Nesse sentido, ele fez um apelo à “reflexão” à luz dos fatos. “Esperamos que o ocorrido sirva de lição sobre como nos tratamos uns aos outros, tanto dentro quanto fora do âmbito acadêmico, especialmente quando as pessoas se veem envolvidas em controvérsias públicas”, acrescentou.
Embora a Universidade de Ghent não tenha identificado o pesquisador, o afetado confirmou a decisão em suas próprias redes sociais. “Acabei de ser suspenso pela Universidade de Ghent. É quase certo que serei demitido. A decisão foi tomada pela reitora Petra De Sutter, uma ex-líder do Partido Verde”, afirmou Nathan Cofnas nas redes sociais.
O CASO DE ARDAY
Arday, de 41 anos, renunciou ao cargo de professor de Sociologia da Educação em Cambridge após as acusações de plágio contra ele.
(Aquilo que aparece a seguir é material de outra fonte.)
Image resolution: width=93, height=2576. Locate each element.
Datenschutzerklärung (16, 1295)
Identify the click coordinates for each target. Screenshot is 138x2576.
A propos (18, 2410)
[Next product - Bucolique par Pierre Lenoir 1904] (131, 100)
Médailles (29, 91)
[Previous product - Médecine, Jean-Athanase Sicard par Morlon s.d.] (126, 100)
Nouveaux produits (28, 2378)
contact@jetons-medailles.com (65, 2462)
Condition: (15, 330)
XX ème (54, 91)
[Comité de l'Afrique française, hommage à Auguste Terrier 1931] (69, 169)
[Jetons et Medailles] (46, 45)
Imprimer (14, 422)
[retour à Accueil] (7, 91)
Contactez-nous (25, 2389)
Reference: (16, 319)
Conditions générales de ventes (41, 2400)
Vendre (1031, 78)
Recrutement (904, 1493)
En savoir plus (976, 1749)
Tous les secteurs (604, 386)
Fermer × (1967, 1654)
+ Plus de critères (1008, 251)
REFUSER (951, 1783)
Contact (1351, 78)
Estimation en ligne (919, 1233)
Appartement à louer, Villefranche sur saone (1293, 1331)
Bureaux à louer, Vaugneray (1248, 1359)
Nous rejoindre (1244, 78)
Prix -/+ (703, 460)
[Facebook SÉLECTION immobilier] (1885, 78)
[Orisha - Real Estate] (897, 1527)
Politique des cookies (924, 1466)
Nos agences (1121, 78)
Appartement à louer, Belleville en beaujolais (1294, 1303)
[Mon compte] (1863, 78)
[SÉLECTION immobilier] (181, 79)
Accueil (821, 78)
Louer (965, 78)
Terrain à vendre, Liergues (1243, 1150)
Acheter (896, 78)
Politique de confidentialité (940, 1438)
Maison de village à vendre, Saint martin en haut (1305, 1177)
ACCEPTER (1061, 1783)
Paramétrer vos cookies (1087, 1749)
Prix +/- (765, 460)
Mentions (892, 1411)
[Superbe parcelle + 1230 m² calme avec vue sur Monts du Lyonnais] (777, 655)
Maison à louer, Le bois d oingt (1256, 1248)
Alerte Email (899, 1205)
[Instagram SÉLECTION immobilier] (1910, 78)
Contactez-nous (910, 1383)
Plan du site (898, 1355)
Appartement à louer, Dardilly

Sua nomeação como o professor negro mais jovem da história de Cambridge, aos 37 anos em 2023, foi aclamada na época como um marco progressista.
Tanto ele quanto sua família denunciaram ter sido vítimas de uma intensa campanha de assédio da mídia depois que Cofnas divulgou em seu blog que boa parte de sua tese de doutorado continha trechos copiados de outros autores, conforme constatado por um software de detecção de plágio.
Cofnas, identificado como “realista racial” e norte-americano, publicou um ensaio em seu blog no qual afirmava que, se apenas a meritocracia prevalecesse, as pessoas negras “desapareceriam de quase todos os cargos de destaque fora do âmbito esportivo e do entretenimento”. Em julho de 2024, o Emmanuel College — que faz parte de Cambridge — o expulsou, alegando que seus escritos entravam em conflito com seus valores de diversidade.
Arday admitiu erros em seu trabalho e declarou ao jornal “The Times”, em uma entrevista, que assumia sua responsabilidade, embora negasse as acusações de plágio. “Desde que cheguei a Cambridge, tem havido uma campanha muito bem orquestrada e coordenada para me destituir do meu cargo”, disse o acadêmico.
O professor apontou “motivações raciais” e afirmou ter se tornado o “alvo das críticas” devido às políticas de diversidade, equidade e inclusão (DEI) nas universidades, já que uma revisão realizada no início deste ano pela Universidade John Moores de Liverpool, onde concluiu seu doutorado, confirmou a decisão de conceder-lhe o título.
Cofnas também questionou Arday — diagnosticado com autismo quando criança e que chegou a carregar a tocha olímpica nos Jogos de Londres em 2012 — por informações de sua biografia pessoal relacionadas a uma arrecadação de fundos para instituições de caridade e suas conquistas em maratonas.
A Universidade de Cambridge anunciou no início de agosto que conduziria uma investigação interna após receber “novas informações” sobre suas notas acadêmicas e nomeações, bem como sobre “várias denúncias” de má conduta. Em seguida, Arday renunciou ao cargo.
A ONG Good Law Project denunciou que mais de 240 artigos foram publicados na mídia em um período de 22 dias — grande parte deles em tablóides — sobre as acusações. “As matérias sobre Jason geravam cliques e até mesmo veículos como o ‘The Times’ publicaram anúncios pagos para seus artigos”, criticou a ONG.
Centenas de pessoas se reuniram esta semana na Praça de Trafalgar, em Londres, convocadas pela ONG Stand Up to Racism (De pé contra o racismo, em português) para homenagear Jason Arday e denunciar a campanha de ódio racial contra ele.